知らないうちに屋内の植木の土にも、布団に寝そべるように虫が寛いでいたりする。
花が咲けばハチが飛び交うし、風に流されるようにチョウが舞う。
アリも寒さが消えたとばかりに、忙しなく行列を組んで食料を集めている。
イエグモの子もどこからかちょこちょこ出てきては、家中を見物している気がする。
・・・クモは虫ではないが。でもまだ5cmくらいのかわいい姿で気に入っている。
私も触発されたのか、虫を最近作っている。
虫の姿が目に入り始めると、特に好きというわけでもないにしても目が行く。
昆虫は興味深い形をしている、とよく思うのだ。
ほんの少し形が変わると、まったく別の虫のように見える。
これは魚にも鳥にも他の生き物にも同じことが言えるけれど、
でも虫は特に、(皆とってもよく似ていそうなのに)違いが顕に出る。
図鑑を開いて、丸一日×数日間を、昆虫の写真を見て過ごす。
暇な人だと思われそうだ。 しかし、暇は自分で作るものだ。
暇でいたければ、有り余る暇、は何もしないことを選べばそうなる。
私はよく暇人と言われるが、それはちょっと違うのだ。暇なままではいないもの。
動ける時間を用意しなければ、思いついても作れないだろう。
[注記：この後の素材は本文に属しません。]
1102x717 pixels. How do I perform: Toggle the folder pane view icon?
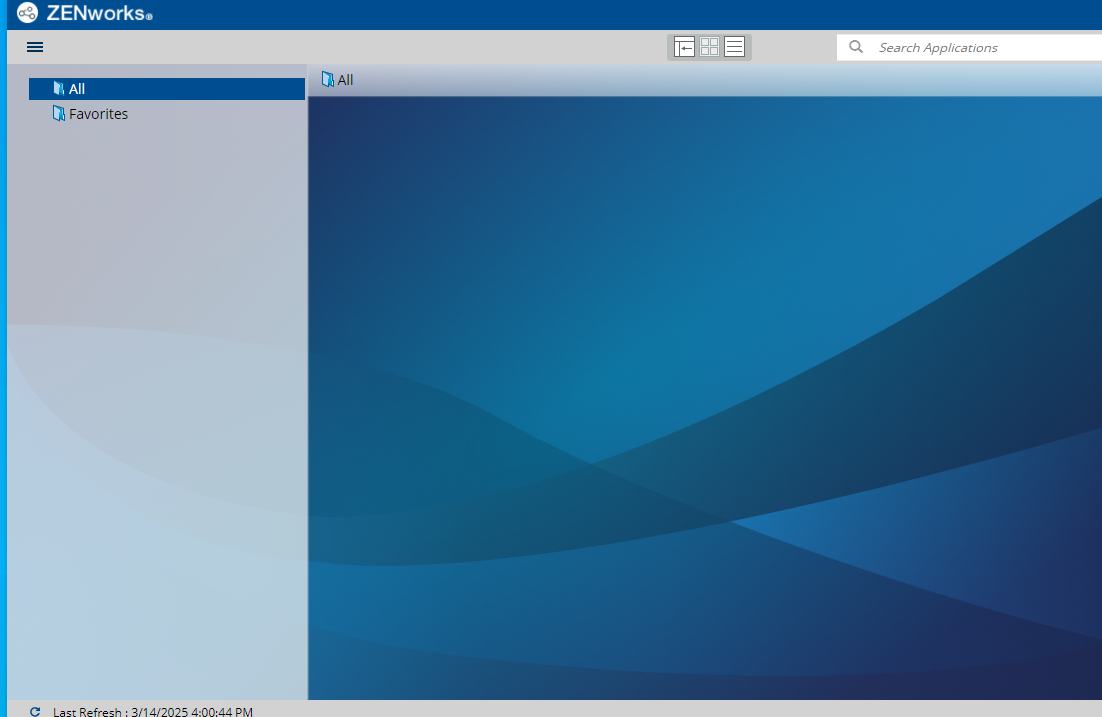(x=684, y=47)
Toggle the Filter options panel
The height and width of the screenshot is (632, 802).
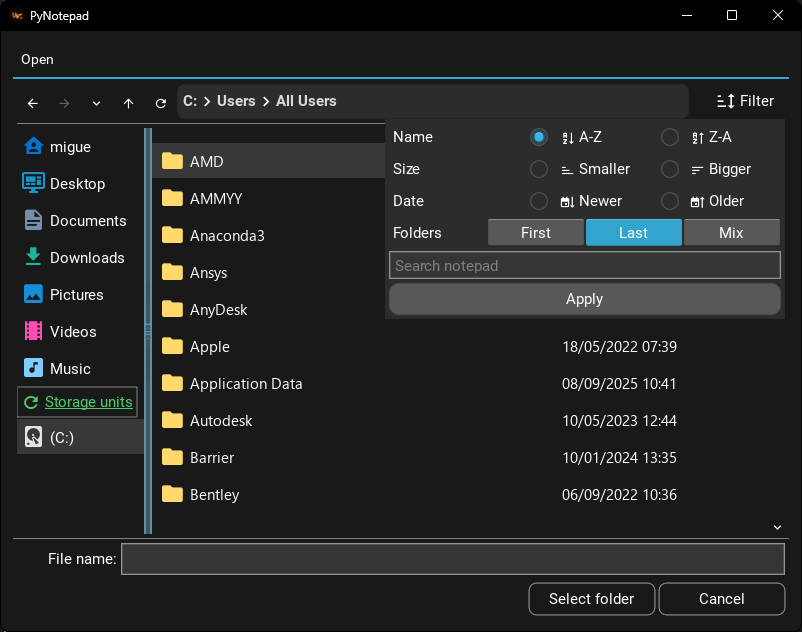tap(746, 101)
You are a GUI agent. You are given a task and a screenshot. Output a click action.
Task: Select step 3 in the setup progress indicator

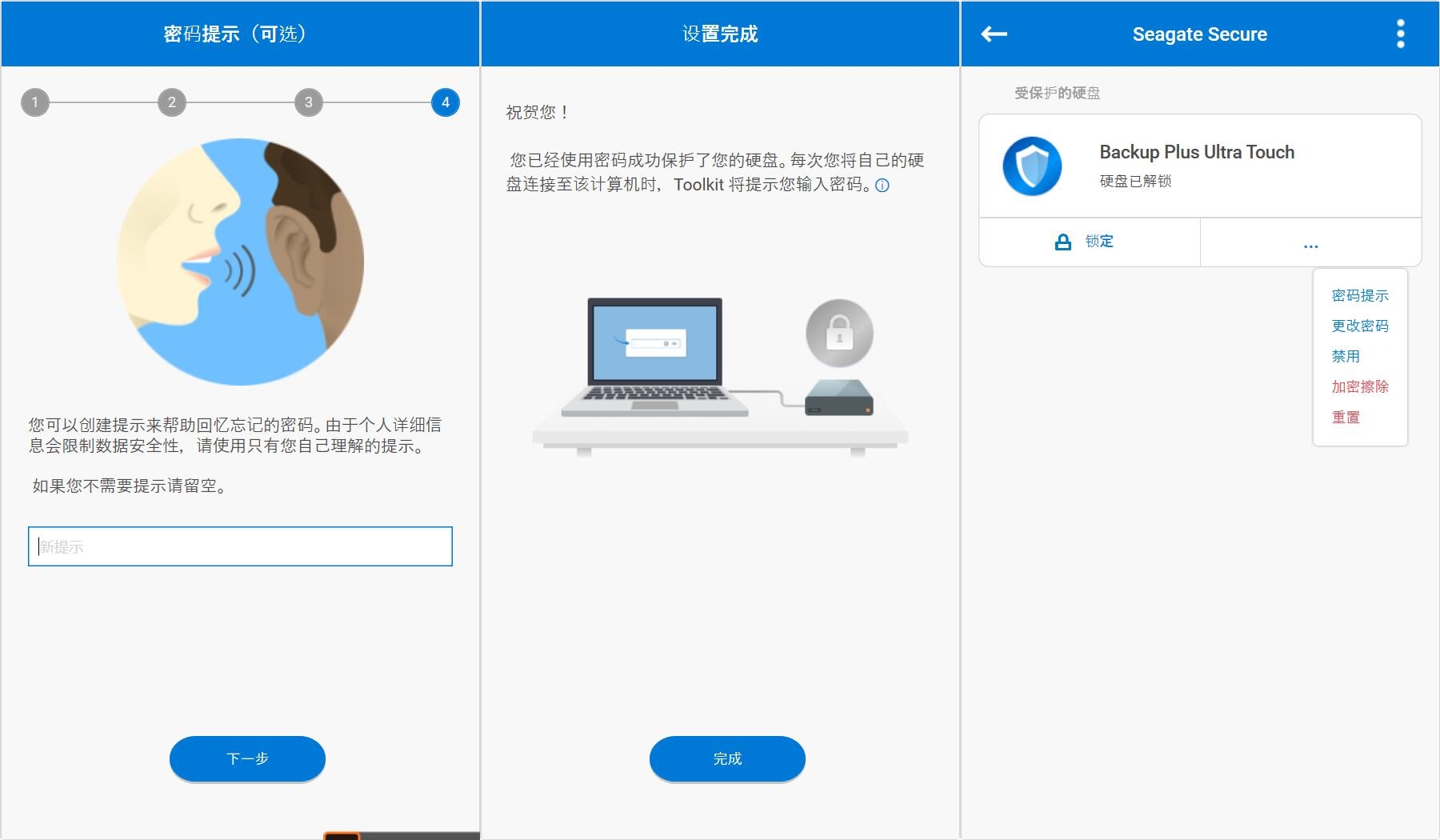[307, 102]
言い返しはしないけど。
話を戻す。
図鑑の説明と、世界に散らばる昆虫の面白い姿を見つめていると、
外に出て観察したくなるもので。
里山や広い野原、田んぼや畑が身近にない環境が、こうした時は一層悔やまれる。
せいぜい近所の空き地に出かけて端のほうの雑草の中にしゃがみこむくらいだ。
それは世界の華々しい姿をした虫たちを、脳裏から遠く引き離す行為でもある。
日本の、それも空き地の端にのび始めた雑草の群れには、
そこにいて違和感ない姿の虫でないと生きられないのだから当然である。
そして、そんな地味ともいえる空き地の生息者の姿を見つける中、
とても感動してしまう瞬間が、大きめの強そうな虫を見た時だ。
カマキリとか、大きいカメムシとか(ある意味強い)、ハンミョウとか。
見やすいサイズというだけで感動する、このちっぽけな自分にちょっと疑問はあるが、
そうやって大小の虫を観察して、驚いたり楽しませてもらい、春の一日は過ぎていく。
家に戻って、革を切って、小さな虫を作り始める。
うまく作れないな〜と手間取る時、空き地にいた虫たちが何だかとてもすごく感じる。
昆虫は、きちっきちっ、とした体をしているから、一見作り易そうなのだが、
私の不器用さが足を引っ張るのか、とにかくそう簡単に近づけないことを知る。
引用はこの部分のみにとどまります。